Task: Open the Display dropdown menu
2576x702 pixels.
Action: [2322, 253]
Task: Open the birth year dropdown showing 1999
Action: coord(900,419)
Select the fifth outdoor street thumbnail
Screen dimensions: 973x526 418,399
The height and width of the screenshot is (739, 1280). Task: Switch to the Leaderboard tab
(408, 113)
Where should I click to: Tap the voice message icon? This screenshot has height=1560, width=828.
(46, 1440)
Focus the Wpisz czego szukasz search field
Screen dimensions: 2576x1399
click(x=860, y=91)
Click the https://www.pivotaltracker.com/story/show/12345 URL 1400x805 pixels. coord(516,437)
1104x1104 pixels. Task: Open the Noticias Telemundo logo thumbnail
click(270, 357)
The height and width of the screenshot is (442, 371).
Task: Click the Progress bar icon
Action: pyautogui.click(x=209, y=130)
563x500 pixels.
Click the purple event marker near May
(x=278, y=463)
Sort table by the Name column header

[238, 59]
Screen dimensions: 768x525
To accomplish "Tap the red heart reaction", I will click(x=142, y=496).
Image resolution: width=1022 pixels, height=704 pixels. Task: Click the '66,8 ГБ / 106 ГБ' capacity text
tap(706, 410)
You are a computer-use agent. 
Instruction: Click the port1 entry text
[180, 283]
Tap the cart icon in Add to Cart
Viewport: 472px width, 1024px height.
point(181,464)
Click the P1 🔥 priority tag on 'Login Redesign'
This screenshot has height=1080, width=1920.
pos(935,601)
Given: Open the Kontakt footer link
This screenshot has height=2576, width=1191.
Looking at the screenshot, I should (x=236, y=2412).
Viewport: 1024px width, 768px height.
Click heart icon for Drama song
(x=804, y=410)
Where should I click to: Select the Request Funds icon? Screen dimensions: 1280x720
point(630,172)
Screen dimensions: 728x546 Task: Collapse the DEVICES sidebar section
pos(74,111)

•••••

What is being asked: Retype all of the entries shown above, exactly.

Solution to this problem:
Task: Open the Display dropdown menu
2576x702 pixels.
Action: [2322, 253]
Task: Open the birth year dropdown showing 1999
Action: coord(900,419)
Select the fifth outdoor street thumbnail
Screen dimensions: 973x526 418,399
The height and width of the screenshot is (739, 1280). Task: Switch to the Leaderboard tab
(408, 113)
Where should I click to: Tap the voice message icon? This screenshot has height=1560, width=828.
(46, 1440)
Focus the Wpisz czego szukasz search field
Screen dimensions: 2576x1399
click(x=860, y=91)
Click the https://www.pivotaltracker.com/story/show/12345 URL 1400x805 pixels. coord(516,437)
1104x1104 pixels. Task: Open the Noticias Telemundo logo thumbnail
click(270, 357)
The height and width of the screenshot is (442, 371).
Task: Click the Progress bar icon
Action: pyautogui.click(x=209, y=130)
563x500 pixels.
Click the purple event marker near May
(x=278, y=463)
Sort table by the Name column header

[238, 59]
Screen dimensions: 768x525
To accomplish "Tap the red heart reaction", I will click(x=142, y=496).
Image resolution: width=1022 pixels, height=704 pixels. Task: Click the '66,8 ГБ / 106 ГБ' capacity text
tap(706, 410)
You are a computer-use agent. 
Instruction: Click the port1 entry text
[180, 283]
Tap the cart icon in Add to Cart
Viewport: 472px width, 1024px height.
point(181,464)
Click the P1 🔥 priority tag on 'Login Redesign'
This screenshot has height=1080, width=1920.
pos(935,601)
Given: Open the Kontakt footer link
This screenshot has height=2576, width=1191.
Looking at the screenshot, I should (x=236, y=2412).
Viewport: 1024px width, 768px height.
Click heart icon for Drama song
(x=804, y=410)
Where should I click to: Select the Request Funds icon? Screen dimensions: 1280x720
point(630,172)
Screen dimensions: 728x546 Task: Collapse the DEVICES sidebar section
pos(74,111)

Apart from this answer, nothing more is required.